Description of the task ▸ In the following material, identify every line holding the string "agent" and return it.

Information provided ▸
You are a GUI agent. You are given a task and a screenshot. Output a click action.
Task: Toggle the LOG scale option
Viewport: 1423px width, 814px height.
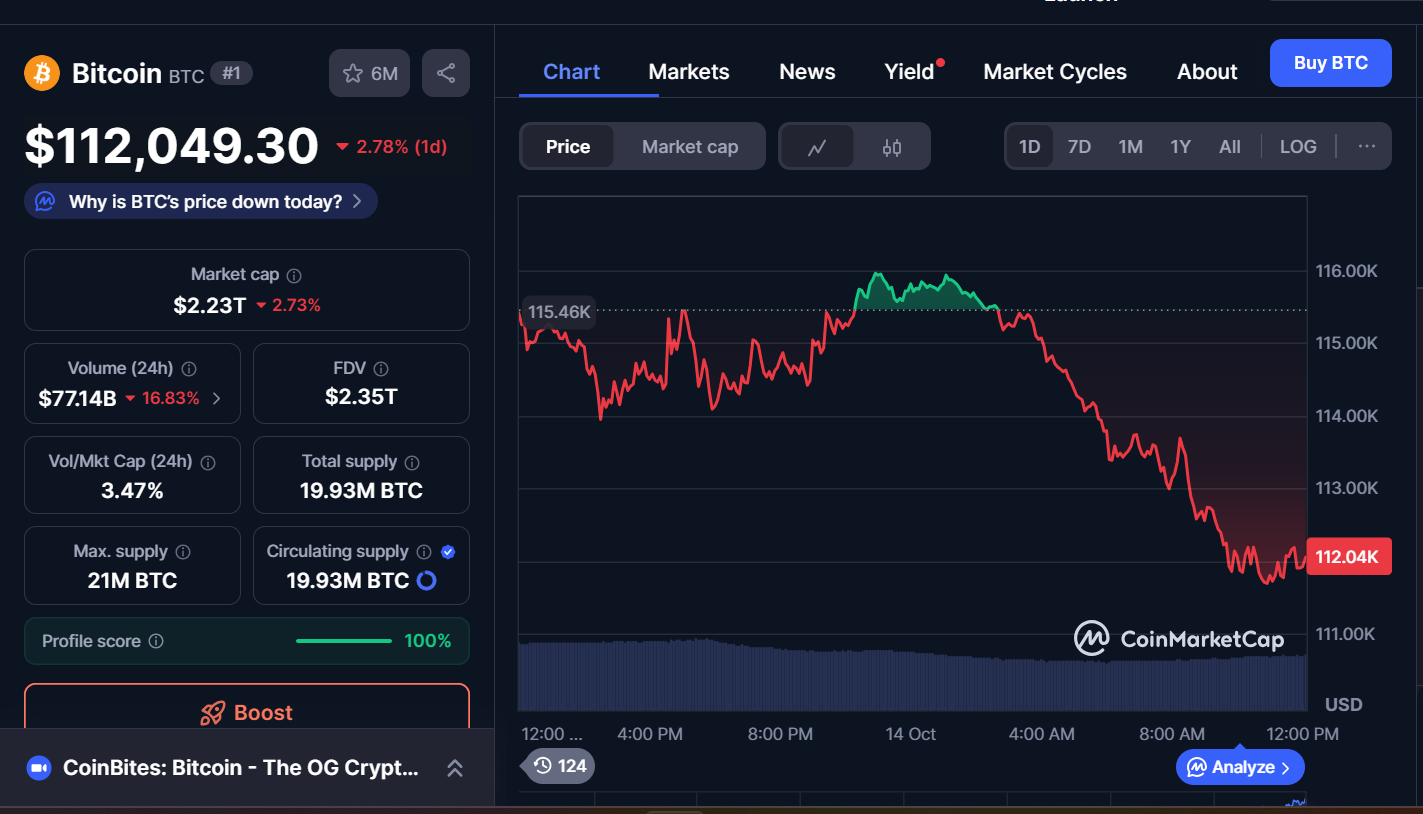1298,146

* * *

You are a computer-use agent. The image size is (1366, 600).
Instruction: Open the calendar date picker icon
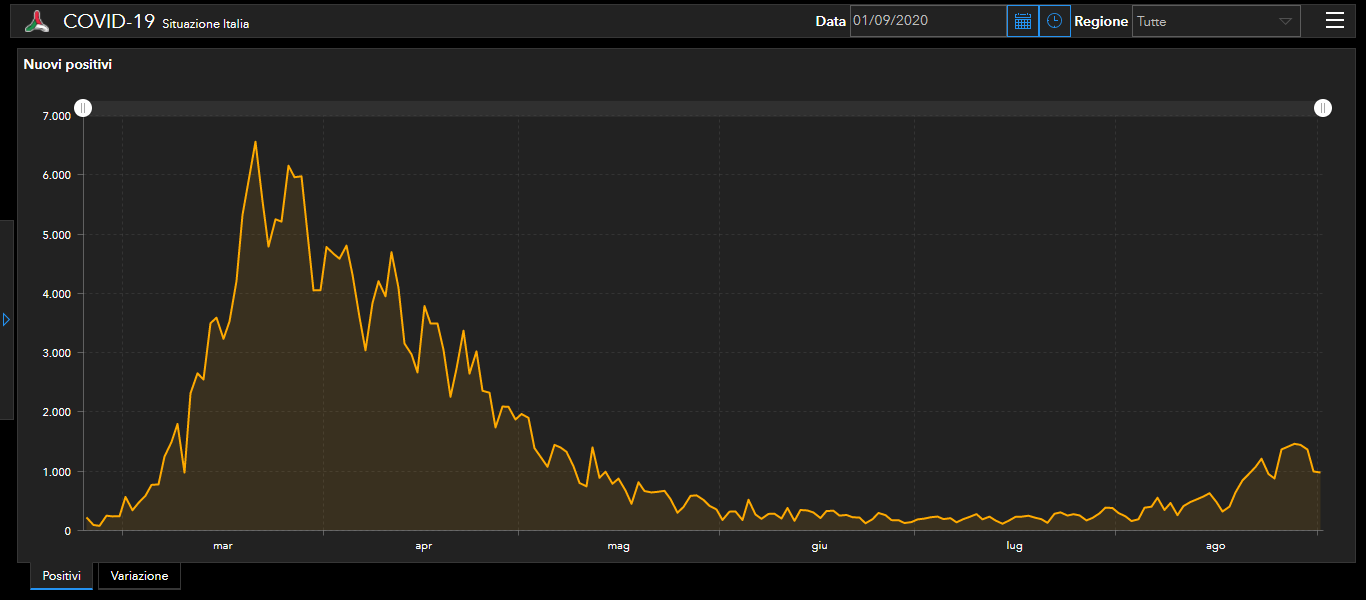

Your solution ▸
You are a GUI agent. You are given a task and a screenshot. Output a click action.
You are a computer-use agent. The image size is (1366, 600).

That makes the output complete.